Has anyone else noticed that we’ve been seeing fewer algorithm update announcements from Google in recent years? That Google’s PR campaigns about changing search results has been quieting down?
If you have, rest assured: you’re not crazy.
I scrolled through Moz’s Google Algorithm Change History recently and graphed the number of changes by year (an imperfect study, probably, but a pretty good general standard)
This begs the question: How many changes do go unnoticed? Are we catching them all? Is Google’s future in AI learning machines that can make quiet, invisible updates day in and day out?
Google Is Investing Heavily in AI
It’s no secret that Google has a lot of skin in the game when it comes to artificial intelligence. Google has been slowly collecting researchers and developers, scattering the purchase of various departments over continents and years… probably in hopes that no one would notice. Oh, we noticed.
- March 2013: Google acquires DNNresearch, a neural network startup out of the University of Toronto, and gets the team refocused on expanding traditional search algorithms.
- January 2014: Google acquires DeepMind and sets up the artificial intelligence team to work directly with the Knowledge team on Google’s search algorithms. (They also, almost immediately, set up an AI ethics board – presumably, to save the human race from AI-wrought extinction.)
- September 2014: Google expanded research surrounding quantum computing byhiring John Martinis and his research team out of UCSB.
- October 2014: Google acqui-hires two teams of AI researchers from Oxford (and announces a partnership with the University) to “enable machines to better understand what users are saying to them.”
Google has put up a pretty penny to build a team of researchers that can push machines to the very edge of artificial intelligence.
Google Is Already Smarter Than We Realize
The new development may not impose dramatic changes on Google search right away, but not because it’s not applicable.
The truth is, soft AI is pretty much everywhere these days, and Google has been employing machine learning techniques since the Panda update (and probably further back still). Google’s own super-smart Knowledge Graph is friendly enough to inform us that machine learning is, in fact, a type of artificial intelligence.
Is it possible that the reason we have only seen one major update so far in 2015 (and an unnamed update at that) is that Google no longer needs to launch major algorithm changes? If its AI bots are busily making small, under-the-radar updates every minute of the day, Google might never have to launch (and therefore announce) another update ever again.
The Future Could Get Even Weirder
That the future of algorithm updates is up in the air is somewhat unsettling, but it may only be the beginning.
Google already curates its own medical information, in part to protect us from misinformation I’m sure. (Has anyone else noticed that medical keywords are some of the most expensive keywords AdWords has to offer?)

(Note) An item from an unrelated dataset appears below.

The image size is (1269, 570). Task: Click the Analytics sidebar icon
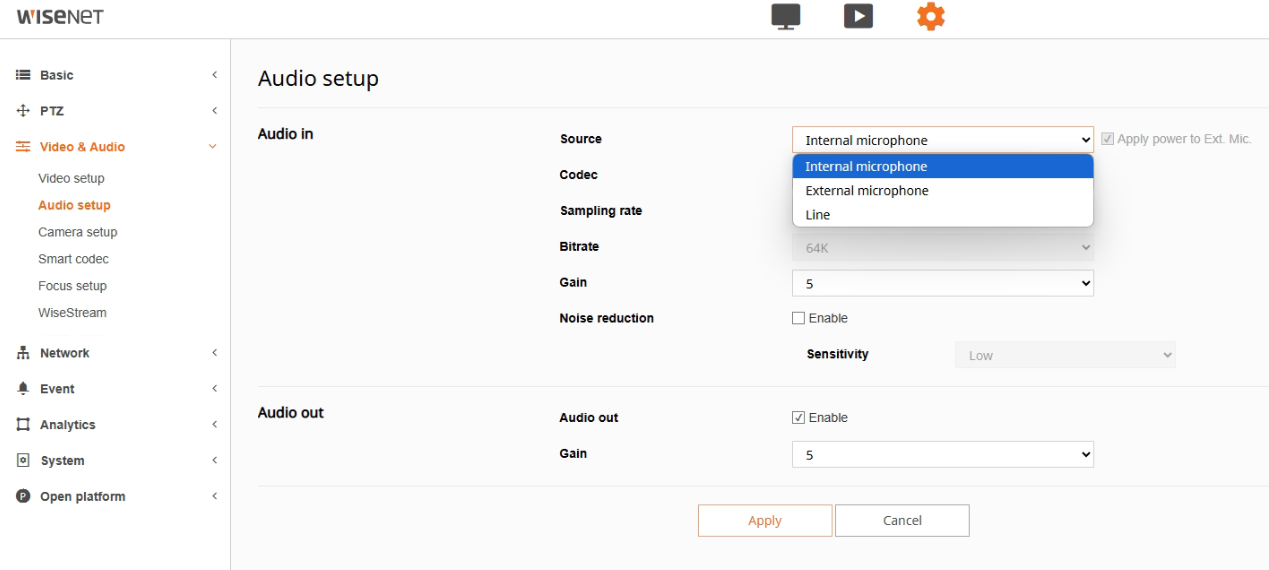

Next, it might be checking facts for us to determine rankings. No matter where you land on the political spectrum, there is a valid concern that this type of algo could stifle bold new voices in the scientific community.
It could make it more difficult for bright young people to bring about the next revolution in science. After all, most of today’s established science came about because someone challenged the herd mentality of yesterday.
What’s A Marketer to Do?
Will Google’s search algorithms soon be driven primarily, or completely, by artificially intelligent machines?
Even though Google’s tactics are changing, their endgame is not. That means the intersection of SEO and content marketing is still the sweet spot for marketers to focus on:
- Identify specific, measurable attributes of high-quality content, and put them into practice. Google’s algorithm updates may be more like ninjas than Goliaths from here on out, but the goal is the same. Keep your eye (and your SEO) on the prize.
- Think user intent, not just keywords. The later are still valuable, but only in the context of the former. Keep improving how you talk to your audience, not how you talk to search engines.
- Kill the silos and blend SEO into your broader marketing efforts. SEO is marketing, and marketing needs SEO. Welcome to the future.
It also may be a good idea to understand Google’s Knowledge Graph, as it is probably the harbinger of what is coming.